Problem description —
Render the material from the line containing "Locate an element" through its end as a two-column CSV with the headers instruction and result, one row for each instruction and its result, with every field quoted and line breaks replaced by spaces. Leave the pictures out.

*** Materials provided

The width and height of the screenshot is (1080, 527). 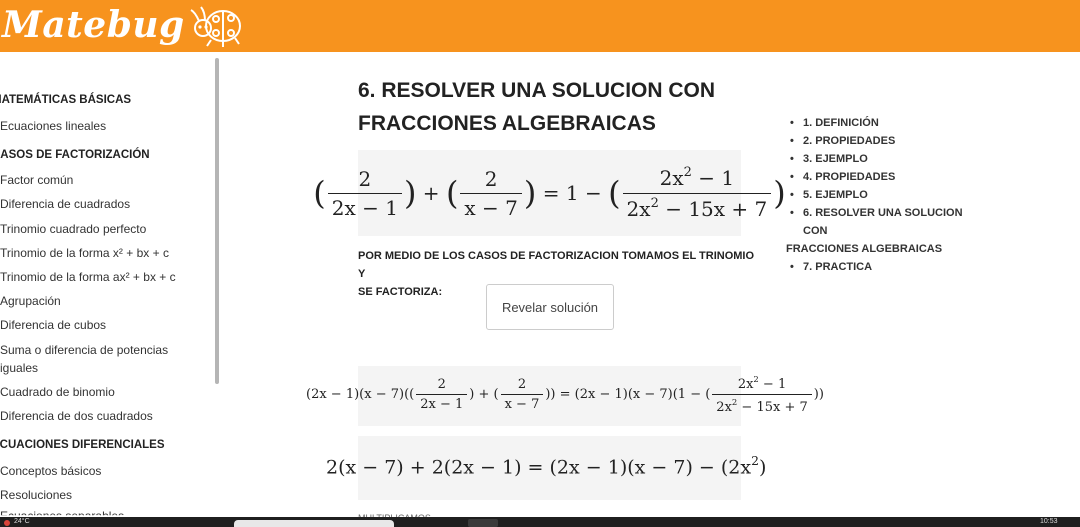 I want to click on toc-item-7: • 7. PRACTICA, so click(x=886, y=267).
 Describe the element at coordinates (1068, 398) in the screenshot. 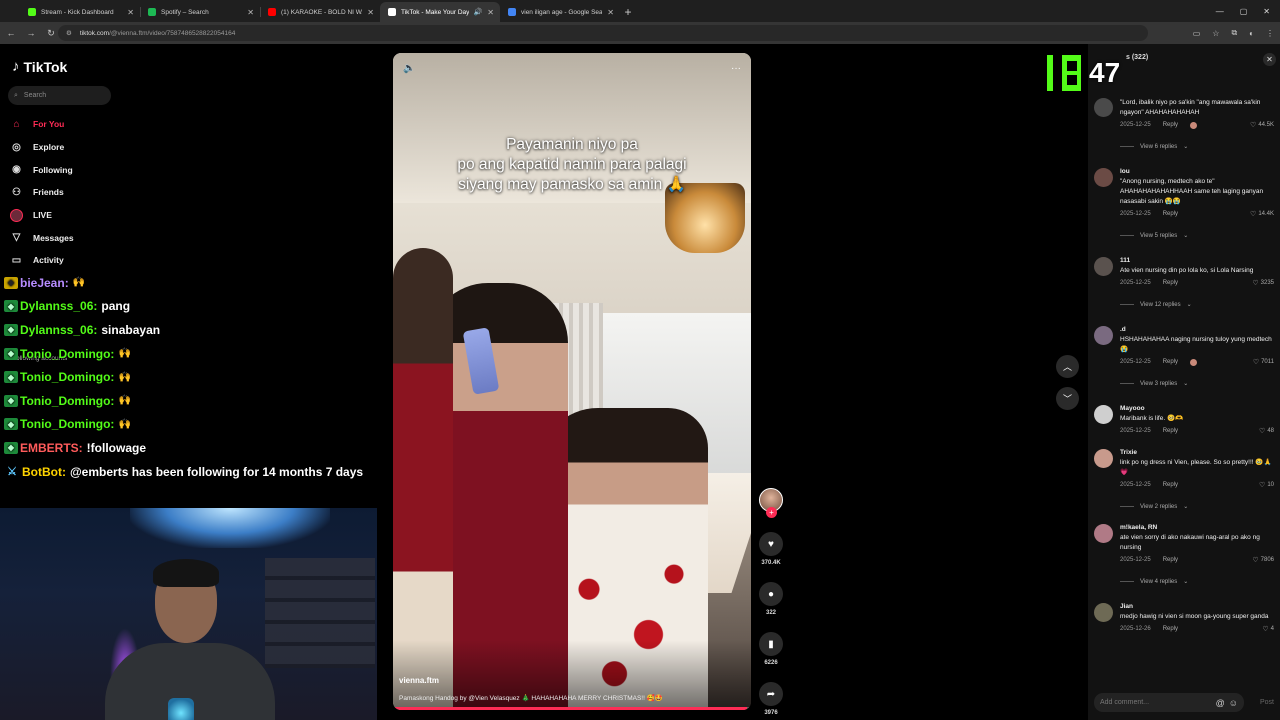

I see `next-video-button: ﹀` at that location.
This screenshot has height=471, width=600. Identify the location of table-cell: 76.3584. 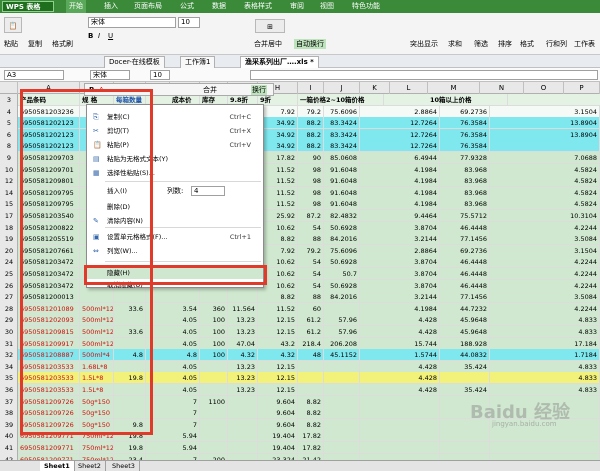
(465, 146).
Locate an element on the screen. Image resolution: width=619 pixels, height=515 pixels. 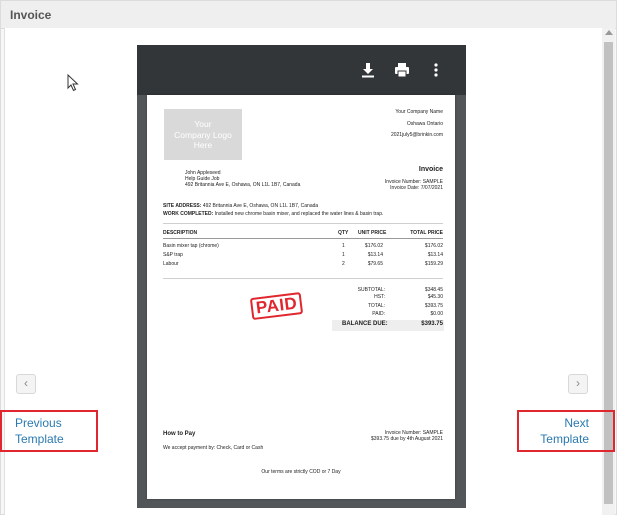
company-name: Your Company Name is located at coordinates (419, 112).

******

Response to this exercise —
instruction,result
"Locate an element on the screen. Image resolution: width=619 pixels, height=515 pixels.","company-name: Your Company Name is located at coordinates (419, 112)."